それなのに、自分で文章にしたばかりの覚悟が揺らぐほど、抑えていた感情が一気にあふれてきました。

「もうこちらからは言わない」と決めたのに

そのまま帰ろうとしても、気持ちはなかなか落ち着きませんでした。

声をかけるべきではなかったことは分かっていました。こちらから「会いたい」とは言わない。そう自分で決めたことも分かっていました。

それでも、我慢することができませんでした。

子どもを見かけたあと、私は元妻にLINEを送りました。

「子どもに、私と会いたいか聞いてほしい」

そう伝えました。

自分で決めたことと違う行動をしていることは分かっていました。しかも、「もうこちらからは言わない」と記事に書いたばかりです。

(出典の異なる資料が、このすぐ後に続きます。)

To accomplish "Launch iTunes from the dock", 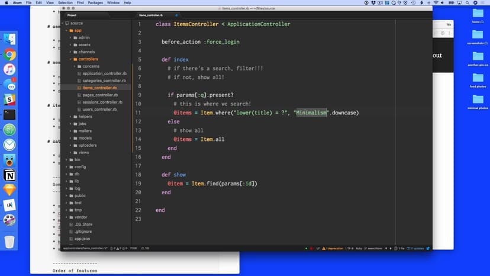I will (9, 70).
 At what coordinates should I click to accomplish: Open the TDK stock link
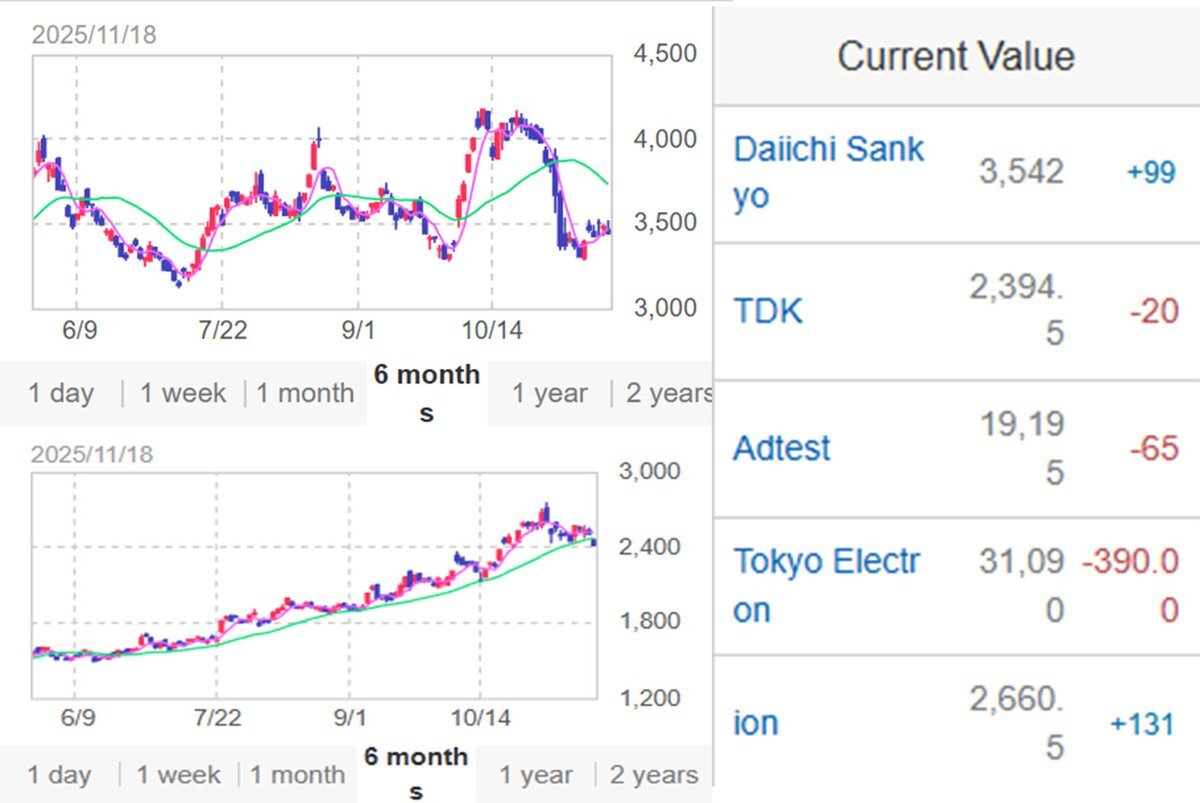[768, 311]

それでも、一度子どもの姿を見てしまったことで、それまで抑えていた「会いたい」という気持ちが一気にあふれてしまいました。

あの時の自分には、子どもが今どう思っているのか、聞かずにはいられなかったのだと思います。

この行動が正しかったのかは、今でも分かりません。

ただ、文章にしたばかりの決意さえ守れなくなるほど、あの一瞬で自分の気持ちが大きく揺れたことだけは事実です。

返ってきたのは、「会いたくない」という言葉だった

その後、元妻から返事がありました。

最初に返ってきたのは、

「やだって」

という短い言葉でした。

そして、すぐにもう一通届きました。

「パパが会いたいって思っても、僕が会いたくないから、二人の気持ちが同じじゃないから会えないんだよ」

そう言っている、と伝えられました。

その言葉を見た時、かなり堪えました。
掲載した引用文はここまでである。